For their experiment, the researchers made a thin film by spin-casting a perovskite on an indium tin oxide-coated glass substrate. This process created the conductive, transparent surface a photovoltaic device would need–but also generated strain. To relieve the strain, tiny ferroelastic domains formed. One type of domain was “grains,” which look like what you might see flying over farmland with patches of different crops skewed in relation to one another. Within grains, sub-domains formed, similar to rows of two plant types alternating in a patch of farmland. These adjacent but opposing rows are “twin domains” of segregated chemicals.
The technique that scientists previously used to claim the material was ferroelectric was piezoresponse force microscopy (“piezo” means “pressure), in which the tip of an atomic force microscope (AFM) measures a mechanical displacement due to its coupling with electric polarization–namely, electromechanical displacement. “But you’re not actually measuring the true displacement of the material,” Ovchinnikova warned. “You’re measuring the deflection of this whole ‘diving board’ of the cantilever.” Therefore, the researchers used a new measurement technique to separate cantilever dynamics from displacement of the material due to piezoresponse–the Interferometric Displacement Sensor (IDS) option for the Cypher AFM, developed by co-author Roger Proksch, CEO of Oxford Instruments Asylum Research. They found the response in this material is from cantilever dynamics alone and is not a true piezoresponse, proving the material is not ferroelectric.
“Our work shows the effect believed due to ferroelectric polarization can be explained by chemical segregation,” Liu said.

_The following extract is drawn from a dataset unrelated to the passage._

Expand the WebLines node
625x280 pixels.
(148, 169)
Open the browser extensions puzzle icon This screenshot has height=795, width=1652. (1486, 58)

The study’s diverse microscopy and spectroscopy measurements provided experimental data to validate atomic-level simulations. The simulations bring predictive insights that could be used to design future materials.
“We’re able to do this because of the unique environment at CNMS where we have characterization, theory and synthesis all under one roof,” Ovchinnikova said. “We didn’t just utilize mass spectrometry because [it] gives you information about local chemistry. We also used optical spectroscopy and simulations to look at the orientation of the molecules, which is important for understanding these materials. Such a cohesive chemical imaging capability at ORNL leverages our functional imaging.”
Collaborations with industry allow ORNL to have unique tools available for scientists, including those that settled the debate about the true nature of the light-harvesting material. For example, an instrument that uses helium ion microscopy (HIM) to remove and ionize molecules was coupled with a secondary ion mass spectroscopy (SIMS) to identify molecules based on their weights. The HIM-SIMS instrument ZEISS ORION NanoFab was made available to ORNL from developer ZEISS for beta testing and is one of only two such instruments in the world. Similarly, the IDS instrument from Asylum Research, which is a laser Doppler vibrometer, was also made available to ORNL for beta testing and is the only one in existence.
“Oak Ridge National Laboratory researchers are naturally a good fit for working with industry because they possess unique expertise and are able to first use the tools the way they’re meant to,” said Proksch of Asylum. “ORNL has a facility [CNMS] that makes instruments and expertise available to many scientific users who can test tools on different problems and provide strong feedback during beta testing as vendors develop and improve the tools, in this case our new IDS metrological AFM.”